A general partnership consists of two or more general partners. Creditors of a general partnership can collect amounts owed to them from both the partnership assets and the personal assets of the owner-partners. A general partner can be bankrupted by a malpractice judgment brought against the partnership, even though the partner was not personally involved in the malpractice.

An LLP is a recently created form of entity. In most states, owners of an LLP are treated much like general partners. The primary difference between an LLP and a general partnership is that an LLP partner is not personally liable for any malpractice committed by the other partners. The LLP is currently the operational form of choice for the large accounting firms.

A limited partnership is often used for acquiring capital in activities such as real estate development. A limited partnership has at least one general partner and often may limited partners. Typically, only the general partners are personally liable to creditors; each limited partner’s risk of loss is restricted to that partner’s equity investment in the entity.

An alternative entity form, the limited liability company (LLC) is available to all states and the District of Columbia. An LLC combines the corporate benefit of limited liability for the owners with the benefits of partnership taxation, including the single level of tax and special allocations of income, losses and cash flows. Owners are technically considered to be members rather than partners, but a properly structured LLC is treated as a partnership for all tax purposes. Almost all states permit capital-intensive companies as well as nonprofessional service oriented businesses and some professional service-providing companies to operate as LLCs. This is highly advantageous to a business entity since the LLC can protect each member’s personal assets from being exposed to the entity’s debts.

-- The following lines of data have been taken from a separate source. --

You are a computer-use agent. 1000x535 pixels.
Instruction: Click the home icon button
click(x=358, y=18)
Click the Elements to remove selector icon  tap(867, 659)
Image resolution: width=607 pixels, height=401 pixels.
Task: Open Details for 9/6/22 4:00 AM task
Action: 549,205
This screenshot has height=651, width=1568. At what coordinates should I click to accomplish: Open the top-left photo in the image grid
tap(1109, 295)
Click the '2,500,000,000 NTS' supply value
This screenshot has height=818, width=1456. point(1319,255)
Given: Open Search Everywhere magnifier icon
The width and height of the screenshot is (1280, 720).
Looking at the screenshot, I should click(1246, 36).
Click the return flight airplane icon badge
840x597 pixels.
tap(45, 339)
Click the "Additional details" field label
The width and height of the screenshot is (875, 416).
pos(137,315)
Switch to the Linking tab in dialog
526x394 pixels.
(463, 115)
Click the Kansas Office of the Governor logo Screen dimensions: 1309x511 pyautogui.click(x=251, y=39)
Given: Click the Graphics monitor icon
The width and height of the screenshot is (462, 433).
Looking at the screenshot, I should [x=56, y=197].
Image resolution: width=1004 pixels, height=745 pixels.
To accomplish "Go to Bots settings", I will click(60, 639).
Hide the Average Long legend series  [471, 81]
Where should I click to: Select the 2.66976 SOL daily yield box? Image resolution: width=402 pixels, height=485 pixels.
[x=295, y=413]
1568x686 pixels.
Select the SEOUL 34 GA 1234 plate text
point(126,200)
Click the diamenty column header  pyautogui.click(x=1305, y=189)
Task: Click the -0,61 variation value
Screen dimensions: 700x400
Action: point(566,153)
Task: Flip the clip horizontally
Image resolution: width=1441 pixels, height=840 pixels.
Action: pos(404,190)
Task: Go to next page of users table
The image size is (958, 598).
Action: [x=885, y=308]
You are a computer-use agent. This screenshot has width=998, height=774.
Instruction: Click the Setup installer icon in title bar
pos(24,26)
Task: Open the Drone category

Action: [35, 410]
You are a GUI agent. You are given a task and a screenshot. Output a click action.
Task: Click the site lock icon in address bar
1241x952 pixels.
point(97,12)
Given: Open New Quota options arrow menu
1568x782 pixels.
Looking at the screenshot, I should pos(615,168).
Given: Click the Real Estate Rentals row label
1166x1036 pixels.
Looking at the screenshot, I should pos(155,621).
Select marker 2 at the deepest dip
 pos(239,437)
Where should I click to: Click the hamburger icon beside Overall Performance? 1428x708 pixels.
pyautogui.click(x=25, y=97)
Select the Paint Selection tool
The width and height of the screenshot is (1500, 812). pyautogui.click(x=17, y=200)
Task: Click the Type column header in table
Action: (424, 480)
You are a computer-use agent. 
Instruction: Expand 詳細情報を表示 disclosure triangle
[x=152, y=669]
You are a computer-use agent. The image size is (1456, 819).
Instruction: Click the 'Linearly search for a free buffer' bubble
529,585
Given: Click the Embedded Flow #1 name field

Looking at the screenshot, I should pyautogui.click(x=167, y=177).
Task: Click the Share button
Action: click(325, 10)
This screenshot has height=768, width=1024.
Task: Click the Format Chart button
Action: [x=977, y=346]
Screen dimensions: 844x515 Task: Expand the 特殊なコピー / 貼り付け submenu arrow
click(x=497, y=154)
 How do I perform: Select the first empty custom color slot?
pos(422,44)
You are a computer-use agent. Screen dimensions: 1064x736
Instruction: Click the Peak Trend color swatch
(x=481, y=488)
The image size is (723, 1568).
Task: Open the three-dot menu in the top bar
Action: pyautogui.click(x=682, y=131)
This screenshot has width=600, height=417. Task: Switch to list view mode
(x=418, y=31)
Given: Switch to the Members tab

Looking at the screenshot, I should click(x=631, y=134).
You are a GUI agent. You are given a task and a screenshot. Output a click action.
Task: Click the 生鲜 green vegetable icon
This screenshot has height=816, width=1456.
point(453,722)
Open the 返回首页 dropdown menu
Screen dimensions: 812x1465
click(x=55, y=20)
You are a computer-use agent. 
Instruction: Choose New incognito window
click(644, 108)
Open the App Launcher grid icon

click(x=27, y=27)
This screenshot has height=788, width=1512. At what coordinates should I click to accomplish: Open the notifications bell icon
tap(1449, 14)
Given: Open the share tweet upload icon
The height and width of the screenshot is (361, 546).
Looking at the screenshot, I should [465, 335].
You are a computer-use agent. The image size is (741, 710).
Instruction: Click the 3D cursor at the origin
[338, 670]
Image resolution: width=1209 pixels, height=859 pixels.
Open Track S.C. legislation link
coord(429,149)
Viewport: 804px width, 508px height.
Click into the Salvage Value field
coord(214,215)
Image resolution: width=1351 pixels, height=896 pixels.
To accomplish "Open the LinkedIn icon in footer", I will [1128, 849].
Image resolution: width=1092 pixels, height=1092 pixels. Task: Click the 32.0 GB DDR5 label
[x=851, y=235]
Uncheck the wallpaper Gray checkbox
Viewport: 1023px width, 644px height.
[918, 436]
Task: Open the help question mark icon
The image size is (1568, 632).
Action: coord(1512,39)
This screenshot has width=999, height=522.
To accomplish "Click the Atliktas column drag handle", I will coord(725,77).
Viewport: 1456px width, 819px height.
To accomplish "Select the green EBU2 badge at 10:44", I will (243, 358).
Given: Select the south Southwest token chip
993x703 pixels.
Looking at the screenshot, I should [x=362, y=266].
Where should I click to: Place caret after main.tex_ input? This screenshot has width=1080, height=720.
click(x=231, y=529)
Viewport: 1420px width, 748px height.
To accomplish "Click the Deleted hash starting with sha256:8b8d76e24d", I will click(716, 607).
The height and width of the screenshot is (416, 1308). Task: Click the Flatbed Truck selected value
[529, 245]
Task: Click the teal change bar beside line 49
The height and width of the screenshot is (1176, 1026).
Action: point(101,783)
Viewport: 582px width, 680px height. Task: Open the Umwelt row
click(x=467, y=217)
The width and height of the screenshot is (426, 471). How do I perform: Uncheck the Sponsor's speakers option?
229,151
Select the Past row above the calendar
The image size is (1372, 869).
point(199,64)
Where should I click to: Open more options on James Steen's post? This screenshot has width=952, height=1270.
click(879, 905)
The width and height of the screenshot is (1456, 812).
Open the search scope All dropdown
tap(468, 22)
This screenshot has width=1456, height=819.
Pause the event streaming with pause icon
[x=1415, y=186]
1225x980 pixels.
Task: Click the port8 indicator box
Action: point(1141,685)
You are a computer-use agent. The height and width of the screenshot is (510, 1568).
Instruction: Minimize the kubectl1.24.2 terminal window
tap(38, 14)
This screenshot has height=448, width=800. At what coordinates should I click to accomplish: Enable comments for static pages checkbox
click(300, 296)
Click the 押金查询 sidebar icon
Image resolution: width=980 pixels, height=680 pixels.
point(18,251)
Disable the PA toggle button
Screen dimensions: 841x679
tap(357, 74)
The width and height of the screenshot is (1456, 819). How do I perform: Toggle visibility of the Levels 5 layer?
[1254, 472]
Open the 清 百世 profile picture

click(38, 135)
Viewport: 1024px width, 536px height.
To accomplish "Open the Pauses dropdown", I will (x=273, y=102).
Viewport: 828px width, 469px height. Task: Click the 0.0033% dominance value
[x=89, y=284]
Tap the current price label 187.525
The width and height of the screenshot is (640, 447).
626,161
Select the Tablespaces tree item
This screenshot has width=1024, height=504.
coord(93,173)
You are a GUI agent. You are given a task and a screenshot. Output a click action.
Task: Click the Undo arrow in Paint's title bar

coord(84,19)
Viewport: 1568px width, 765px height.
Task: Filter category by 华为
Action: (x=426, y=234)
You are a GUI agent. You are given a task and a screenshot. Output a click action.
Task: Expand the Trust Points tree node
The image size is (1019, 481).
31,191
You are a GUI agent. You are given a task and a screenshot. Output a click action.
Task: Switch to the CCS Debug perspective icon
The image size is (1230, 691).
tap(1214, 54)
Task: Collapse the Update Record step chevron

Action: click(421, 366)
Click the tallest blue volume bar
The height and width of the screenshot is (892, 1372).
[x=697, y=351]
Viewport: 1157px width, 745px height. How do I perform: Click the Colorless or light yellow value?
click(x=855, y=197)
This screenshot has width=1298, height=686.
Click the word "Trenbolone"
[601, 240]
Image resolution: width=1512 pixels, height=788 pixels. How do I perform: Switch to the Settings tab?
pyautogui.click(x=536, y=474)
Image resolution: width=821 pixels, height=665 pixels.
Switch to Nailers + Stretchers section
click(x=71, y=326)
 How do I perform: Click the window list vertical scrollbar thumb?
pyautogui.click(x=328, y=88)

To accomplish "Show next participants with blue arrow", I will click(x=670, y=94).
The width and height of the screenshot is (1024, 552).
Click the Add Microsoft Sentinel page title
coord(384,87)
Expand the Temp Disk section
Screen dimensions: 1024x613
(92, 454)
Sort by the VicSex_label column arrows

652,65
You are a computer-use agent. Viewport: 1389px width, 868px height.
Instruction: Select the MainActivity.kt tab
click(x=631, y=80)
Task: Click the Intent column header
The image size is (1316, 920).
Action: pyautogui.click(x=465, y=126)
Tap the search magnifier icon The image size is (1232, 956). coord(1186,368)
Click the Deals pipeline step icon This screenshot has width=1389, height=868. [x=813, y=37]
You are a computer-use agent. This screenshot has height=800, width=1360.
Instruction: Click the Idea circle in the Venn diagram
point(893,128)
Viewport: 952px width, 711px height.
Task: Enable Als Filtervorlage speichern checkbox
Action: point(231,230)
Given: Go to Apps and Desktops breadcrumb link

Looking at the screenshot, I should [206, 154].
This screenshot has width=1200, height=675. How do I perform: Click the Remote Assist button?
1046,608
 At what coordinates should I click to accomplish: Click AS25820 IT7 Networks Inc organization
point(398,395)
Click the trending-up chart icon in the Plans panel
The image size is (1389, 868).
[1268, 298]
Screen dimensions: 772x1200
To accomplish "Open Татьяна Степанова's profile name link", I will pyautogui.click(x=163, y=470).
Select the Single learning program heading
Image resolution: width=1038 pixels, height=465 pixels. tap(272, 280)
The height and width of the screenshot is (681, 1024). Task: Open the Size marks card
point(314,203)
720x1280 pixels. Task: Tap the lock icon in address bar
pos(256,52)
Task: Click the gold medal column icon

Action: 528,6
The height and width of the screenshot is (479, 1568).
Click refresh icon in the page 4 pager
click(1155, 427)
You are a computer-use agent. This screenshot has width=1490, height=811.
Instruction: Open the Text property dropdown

The unique tax treatment of partners and partnership can be traced to two legal concepts that evolved long ago, the aggregate concept and the entity concept. Aggregate concept treats the partnership as a channel through which income; credits, deductions and other items flow to the partners.

The entity concept treats partners and partnership as separate units and gives the partnership its own tax personality. A partner’s recognition of capital gain or loss on the sale of the partnership interest further illustrates this doctrine.